The driver, clearly desiring to get the hell out of there, didn’t even bother to say his goodbyes. As soon as I stepped out of the car and closed the door, he revved the engine, turned around and sped off. Murdoch clearly had some ties to the U.S. military, but they either weren’t very strong, or the message didn’t get to the rank and file.

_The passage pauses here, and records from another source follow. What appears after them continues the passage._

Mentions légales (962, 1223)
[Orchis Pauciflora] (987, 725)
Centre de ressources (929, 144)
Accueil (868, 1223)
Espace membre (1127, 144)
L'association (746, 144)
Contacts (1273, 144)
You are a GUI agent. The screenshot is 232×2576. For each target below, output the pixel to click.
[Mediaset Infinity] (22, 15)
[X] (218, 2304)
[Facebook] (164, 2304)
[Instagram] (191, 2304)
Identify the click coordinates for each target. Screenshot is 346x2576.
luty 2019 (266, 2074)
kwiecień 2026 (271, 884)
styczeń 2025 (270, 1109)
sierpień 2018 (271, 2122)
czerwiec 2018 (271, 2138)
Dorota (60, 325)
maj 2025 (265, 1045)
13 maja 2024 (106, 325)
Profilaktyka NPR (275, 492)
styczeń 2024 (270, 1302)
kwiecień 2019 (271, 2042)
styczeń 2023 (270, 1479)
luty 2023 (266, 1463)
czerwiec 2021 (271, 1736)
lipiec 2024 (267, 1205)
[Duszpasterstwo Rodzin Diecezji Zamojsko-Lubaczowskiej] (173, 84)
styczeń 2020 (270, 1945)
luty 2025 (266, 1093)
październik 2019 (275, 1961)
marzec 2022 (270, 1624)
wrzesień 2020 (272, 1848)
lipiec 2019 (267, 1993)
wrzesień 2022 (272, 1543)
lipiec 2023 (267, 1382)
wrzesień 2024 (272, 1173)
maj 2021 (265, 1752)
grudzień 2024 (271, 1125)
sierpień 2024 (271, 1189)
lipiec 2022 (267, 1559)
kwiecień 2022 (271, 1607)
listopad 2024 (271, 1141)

And there I was in the middle, one day a loser in a decrepit flat, the next day in the middle of nowhere, waiting for his assignment and surrounded by unfamiliar faces with no idea what to do or expect. And that was the problem. Everyone looked pretty professional. These weren’t some cheap ass kids playing soldiers who barely knew how to hold a gun. From the way they moved, more than half of the camp troops were definitely ex-military (not necessarily the U.S. military though). Their vehicles, as far as I could see, were freshly painted, but also personalized to a degree. Hell, I even caught a glimpse of a black Terminator in the back. These guys knew their stuff. How the hell was I going to fit in?